Key Responsibilities

Plan, execute, and report on disaster recovery audits across IT systems, infrastructure, and business units. Review and assess Business Continuity Plans (BCP) and Disaster Recovery Plans (DRP) for adequacy, effectiveness, and compliance. Evaluate recovery time (RTO) and recovery point objectives (RPO) and validate alignment with business requirements. Assess backup and restoration processes, testing outcomes, and adherence to retention policies. Audit the effectiveness of DR drills, simulations, and post-test reviews, including root cause analysis of any failures. Review cloud and hybrid recovery configurations for security, redundancy, and compliance. Ensure compliance with international standards such as ISO 22301 (Business Continuity Management), ISO 27001 (Information Security Management), and NIST SP 800-34. Identify control weaknesses and provide risk-based recommendations for improvement. Collaborate with IT, Risk, and Compliance teams to ensure audit findings are tracked and remediated. Prepare and present comprehensive audit reports to management and governance committees.
Qualifications & Experience

Bachelor's Degree in Information Technology, Auditing, Risk Management, or a related field (or equivalent experience). 5+ years experience in IT auditing, risk management, or disaster recovery assessment. Proven experience auditing disaster recovery, cybersecurity, or business continuity frameworks.
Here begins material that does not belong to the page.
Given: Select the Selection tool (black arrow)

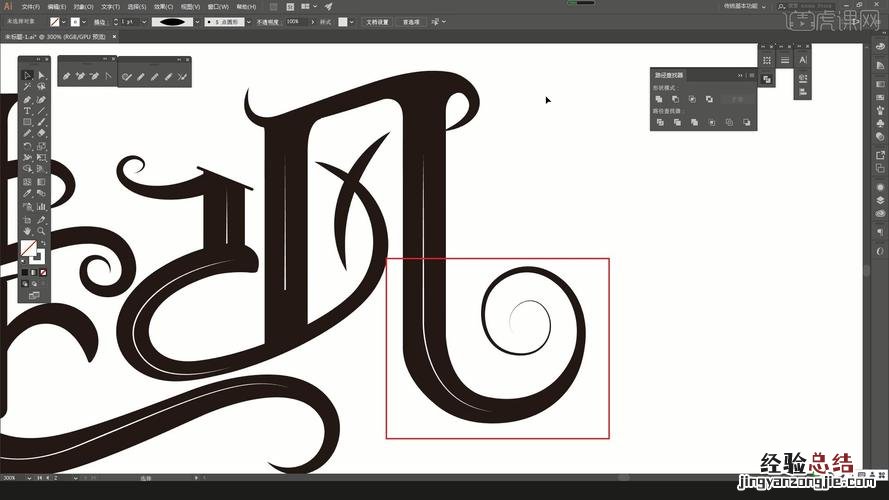Looking at the screenshot, I should pos(28,76).
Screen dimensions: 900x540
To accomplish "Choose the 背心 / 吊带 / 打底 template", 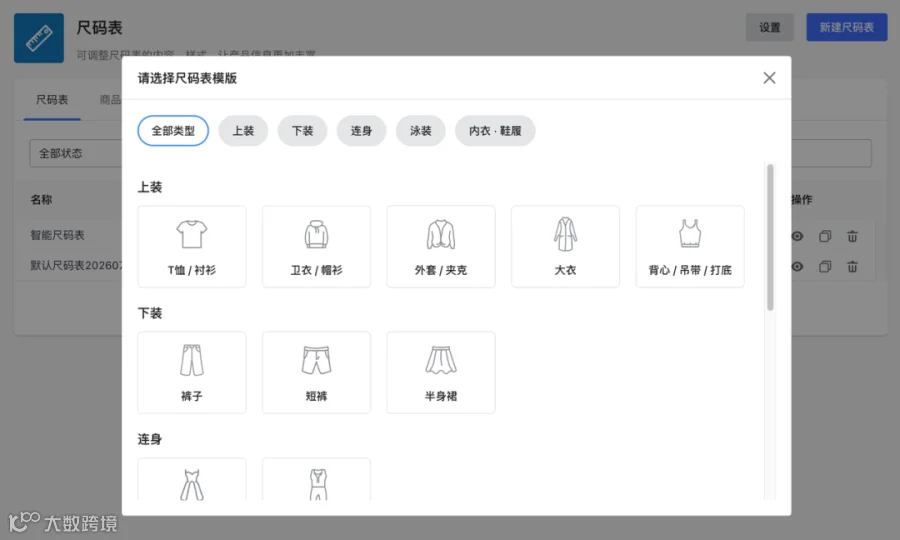I will [690, 246].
Strong understanding of IT governance frameworks (COBIT, ITIL, ISO 27001). Hands-on experience with data backup, storage, and recovery tools is an advantage. Certifications preferred: Certified Information Systems Auditor (CISA) Certified Business Continuity Auditor (CBCA) or CBCP ISO 22301 Lead Auditor ISO 27001 Lead Auditor CompTIA Security+ or CISSP (advantageous)
Job Types: Full-time, Part-time

Work Location: In person